Another limitation of the study will be the use of EEG instead of MRI data—or, better yet, examining the brains directly, which you can do with monkeys but not humans. Older kids can be relied upon to sit still in the noisy, dark MRI tubes, but three-year-olds not so much. An EEG scan involves a series of electrodes fitted into a cap that is placed on the child’s head. “Most kids don’t mind it,” Noble said. “They can sit on their caretaker’s lap. It gives a pretty good window into the electric brain function.”

Children who grow up in more well-off families have vastly different experiences than those in poverty today. Living in a poor neighborhood has been shown to have physiological effects: A mother’s address at pregnancy predicted cortisol response and length of telomeres (DNA sequences that protect chromosomes) in their children at 12 months. The poor tend to live in more polluted areas, increasing exposure to toxins, and in more-crowded and less-stable housing environments, which can cause stress. They may live in violent neighborhoods; exposure to violence has been shown to affect the length of children’s telomeres, effectively aging them prematurely, according to research published in 2012 in Molecular Psychiatry. Poor moms have higher rates of psychological distress and depression, which can affect how they interact with their children.

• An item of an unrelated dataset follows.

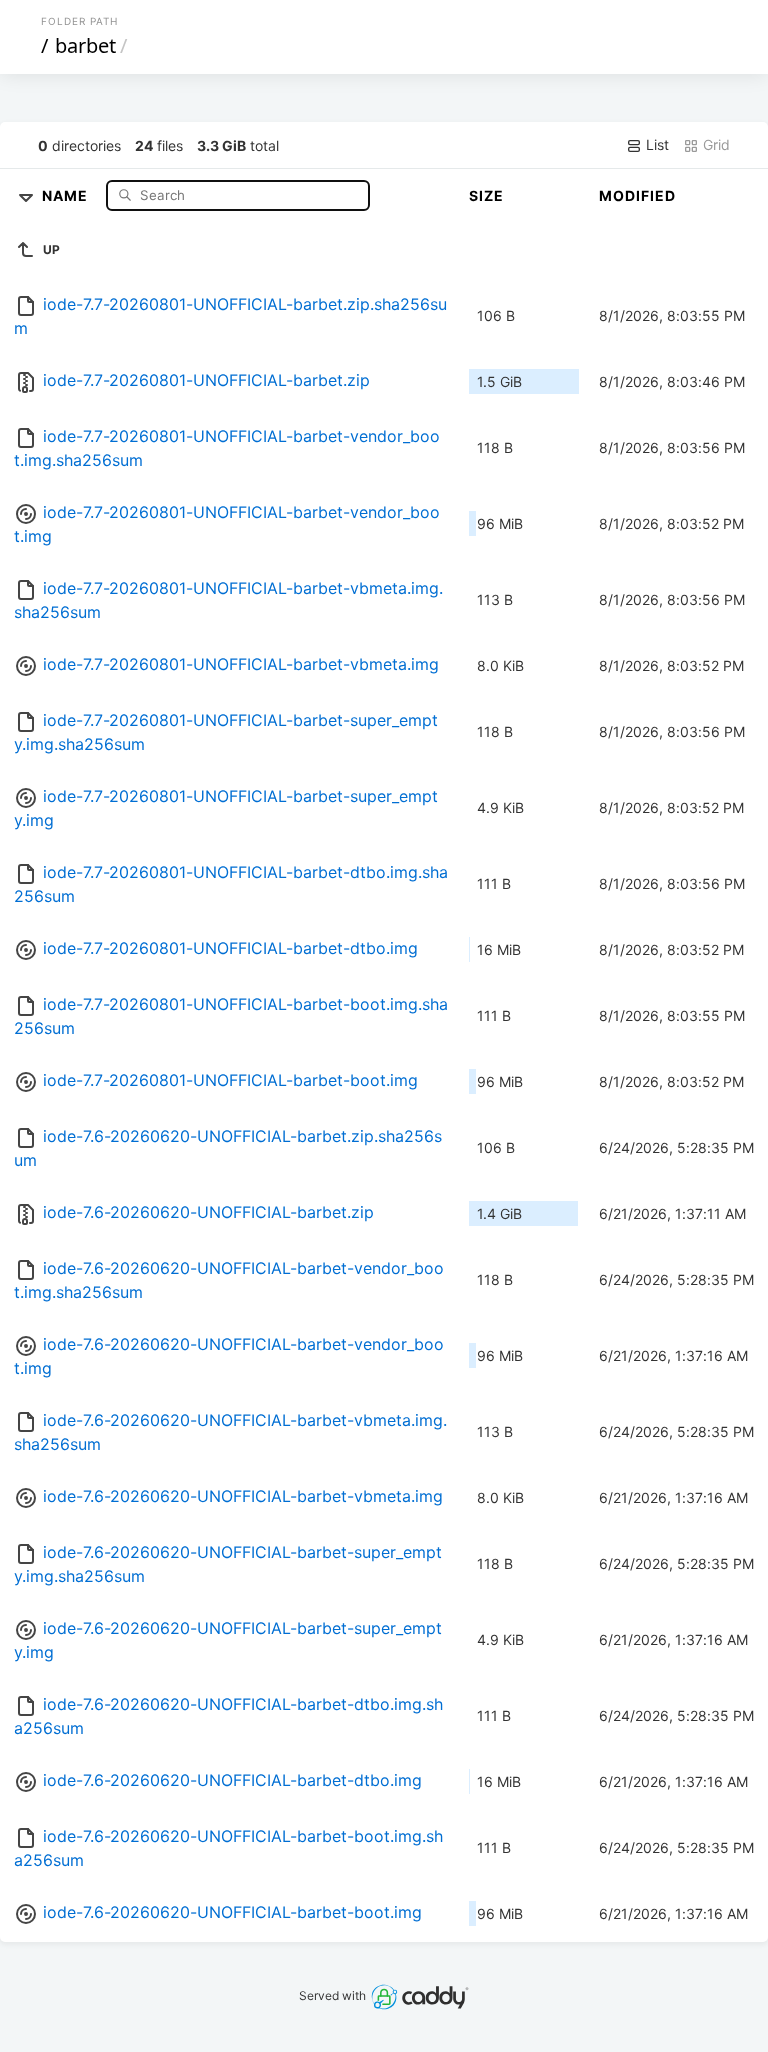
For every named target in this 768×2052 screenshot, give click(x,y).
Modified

They tend to be in lower-quality child care if they are in child care, and to have less-stable family relationships.

“None of this is to say poor children don’t often live in incredibly loving and warm families who do their best to support their children,” Magnuson emphasized. “But it’s hard to be the parent of a young child in our country—there are very few supports for it—and incredibly hard to do it with very limited financial resources.”

The debit cards will show how participants are spending the money, but not what they spend it on; researchers will need to rely on surveys for that information. They are trusting that families are “able to optimize and understand their own needs,” Magnuson said. Some moms might put their kids in better-quality child care; others might spend the money on ESL classes. Some may decide to move into an apartment in a safer neighborhood; others may calculate they can afford to delay returning to work and thereby spend more time with their infant. The money is expected to just generally reduce mothers’ stress. “If they’re less depressed maybe they’ll have more bandwidth to talk more to their children, or take them to the library,” Magnuson suggested. “Anything that’s going to reduce the child’s experience of stress could very likely improve their brain development.” The surveys, physiological samples, and videotaped interactions should provide such data.

“Greg and I have been studying child poverty for a lot of years, particularly Greg,” Magnuson said. “We come from the perspective of wanting to know if something is causal or not, because you want to know how much money really does matter. We’re not here to find something that doesn’t exist. Then I’ll think of other ways to help children.”